I remember hearing somewhere once that Albert Einstein used to own several variations of the same gray suit so he wouldn't waste his brainpower, or time, determining what to wear in the morning. Simplifying the daily routine of getting dressed allowed him more brain space to discover simple things like, oh you know, the theory of relativity. Since then, not only have modern day geniuses like Steve Jobs and Mark Zuckerberg followed suit, but fashion icons as well - i.e fashion publicist, Kelly Cutrone, and her staple, yet varying, all black look, and designer, Michael Kors, with his consistently crisp black shirt under a black blazer.
To some degree, getting dressed is an art form to me - coloring my body to match what my insides feel that day - so while I can't foresee myself developing a daily uniform on the reg (just the idea of this is already making me cringe), I can totally understand its value.
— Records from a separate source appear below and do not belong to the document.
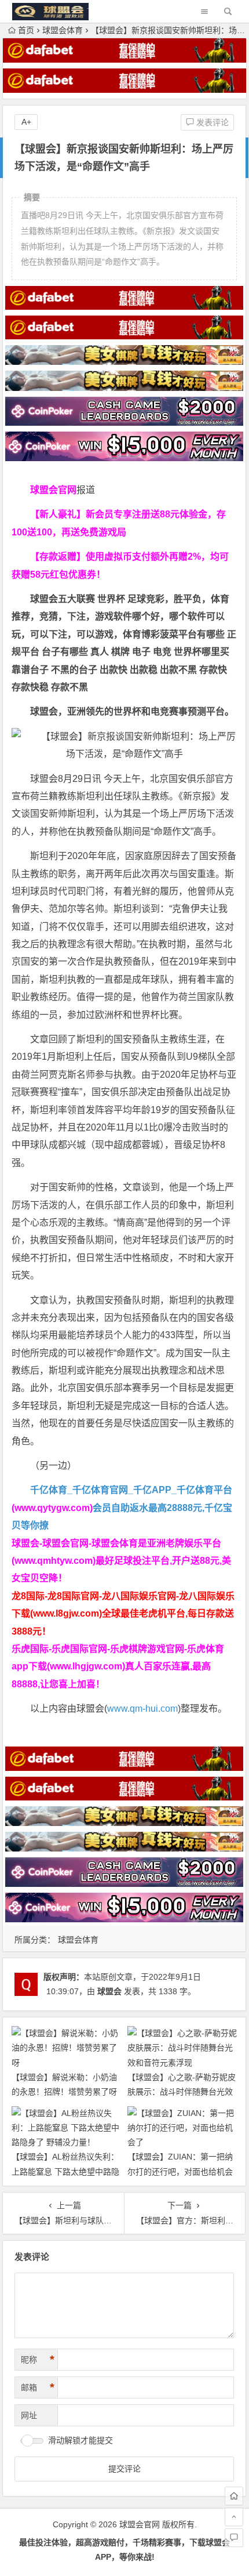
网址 (29, 2415)
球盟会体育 (62, 30)
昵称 (37, 2359)
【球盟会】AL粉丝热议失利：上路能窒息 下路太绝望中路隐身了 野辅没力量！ (65, 2171)
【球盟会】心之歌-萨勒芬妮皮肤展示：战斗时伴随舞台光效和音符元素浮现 (181, 2092)
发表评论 (211, 122)
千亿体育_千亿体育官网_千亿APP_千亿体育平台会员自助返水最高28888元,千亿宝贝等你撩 (122, 1507)
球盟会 (109, 1991)
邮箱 (37, 2387)
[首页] (234, 2496)
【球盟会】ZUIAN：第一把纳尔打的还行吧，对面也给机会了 (180, 2171)
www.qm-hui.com (142, 1708)
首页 (26, 30)
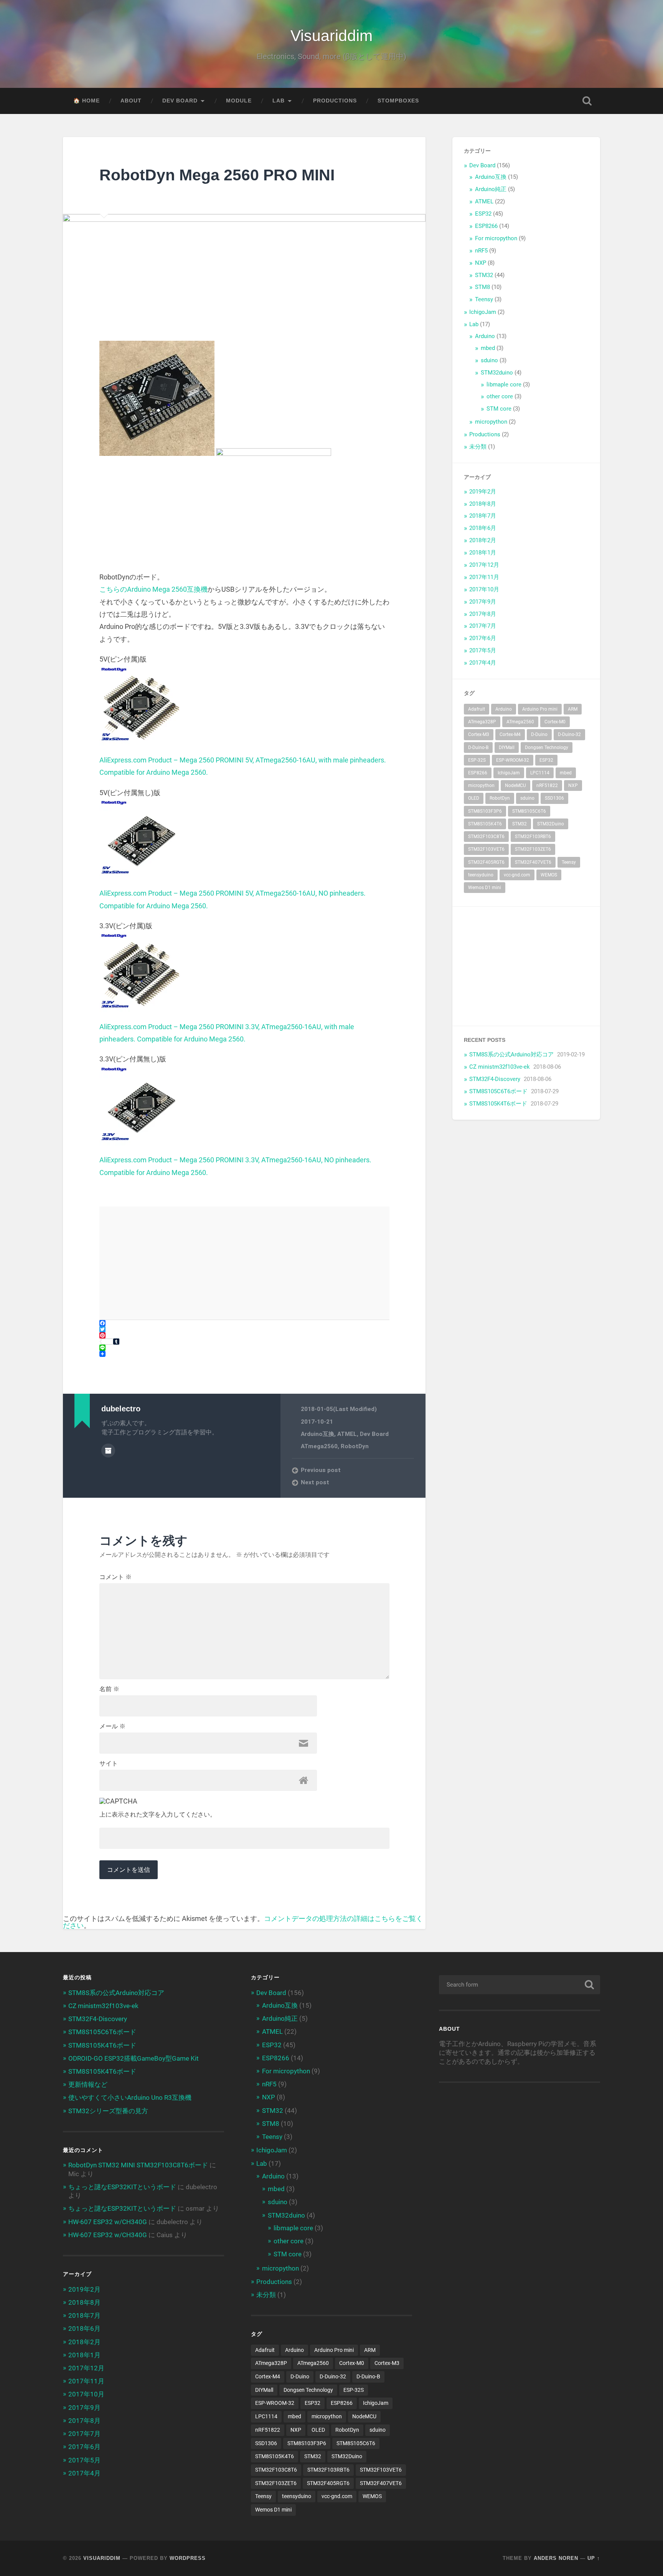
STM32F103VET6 (486, 849)
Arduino (485, 336)
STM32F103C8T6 (486, 836)
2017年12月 (484, 564)
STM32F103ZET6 (533, 849)
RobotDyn (355, 1446)
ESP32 (483, 213)
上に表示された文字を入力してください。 (157, 1815)
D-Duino (539, 734)
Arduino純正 (490, 189)
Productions (335, 101)
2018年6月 (482, 528)
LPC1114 (539, 773)
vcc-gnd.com (517, 875)
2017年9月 (482, 601)
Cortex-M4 (510, 734)
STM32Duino (550, 824)
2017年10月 (484, 589)
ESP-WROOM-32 (512, 760)
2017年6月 (482, 638)
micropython (491, 421)
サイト (108, 1764)
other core (500, 396)
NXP (480, 262)
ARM (572, 709)
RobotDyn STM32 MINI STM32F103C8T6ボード (138, 2165)
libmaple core (504, 384)
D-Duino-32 (569, 734)
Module (239, 101)
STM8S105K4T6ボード (498, 1103)
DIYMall (507, 747)
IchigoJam (482, 312)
Think of all the time we waste figuring out what to wear. I, for one, can admit it's made me late on more than one (okay, more than several) occasions. And, okay, I'm going to just say it: sometimes it's really not that important. It's an outfit. Tomorrow, and maybe even later that same day, will be another one.
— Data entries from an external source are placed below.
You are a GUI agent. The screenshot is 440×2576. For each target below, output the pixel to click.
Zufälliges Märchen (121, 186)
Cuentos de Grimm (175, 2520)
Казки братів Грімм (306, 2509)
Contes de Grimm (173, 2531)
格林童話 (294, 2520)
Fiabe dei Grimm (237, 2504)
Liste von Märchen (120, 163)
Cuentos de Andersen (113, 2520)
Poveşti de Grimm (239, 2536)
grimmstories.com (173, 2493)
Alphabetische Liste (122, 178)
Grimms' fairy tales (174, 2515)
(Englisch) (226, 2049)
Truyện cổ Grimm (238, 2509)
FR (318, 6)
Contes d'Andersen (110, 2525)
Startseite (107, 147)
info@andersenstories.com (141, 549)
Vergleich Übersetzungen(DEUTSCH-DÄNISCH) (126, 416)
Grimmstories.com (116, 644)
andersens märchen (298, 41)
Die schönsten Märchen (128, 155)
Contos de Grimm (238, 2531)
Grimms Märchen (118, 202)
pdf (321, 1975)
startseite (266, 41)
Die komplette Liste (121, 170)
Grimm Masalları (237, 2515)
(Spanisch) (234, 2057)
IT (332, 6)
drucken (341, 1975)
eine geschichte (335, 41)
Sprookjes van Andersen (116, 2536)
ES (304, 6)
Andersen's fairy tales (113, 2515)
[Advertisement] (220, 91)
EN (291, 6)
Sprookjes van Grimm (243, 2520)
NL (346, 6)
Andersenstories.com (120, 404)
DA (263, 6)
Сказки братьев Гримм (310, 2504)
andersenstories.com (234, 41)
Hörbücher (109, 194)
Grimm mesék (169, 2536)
This idea of eliminating the daily debate of what to wear has always stood out to me, and eventually I learned how to incorporate it in a way that works for me: on the days I'm in a rush, on the days it's just not that important, on the days I want to save all brain space for my creativity - I default to uniform. The uniform varies depending on season, but it's always simple. As of late, with winter finally making its entrance in NYC, the uniform has been black skinnies, a turtleneck sweater, and booties. Simple and warm! Also, some pieces work their way into a uniform just by my sheer obsession with them i.e. the Alchemy Safari hat by Brooklyn Hat Company that I can't stop wearing. It keeps me warm during the winter and will be the perfect accessory come music festival season in the spring/summer.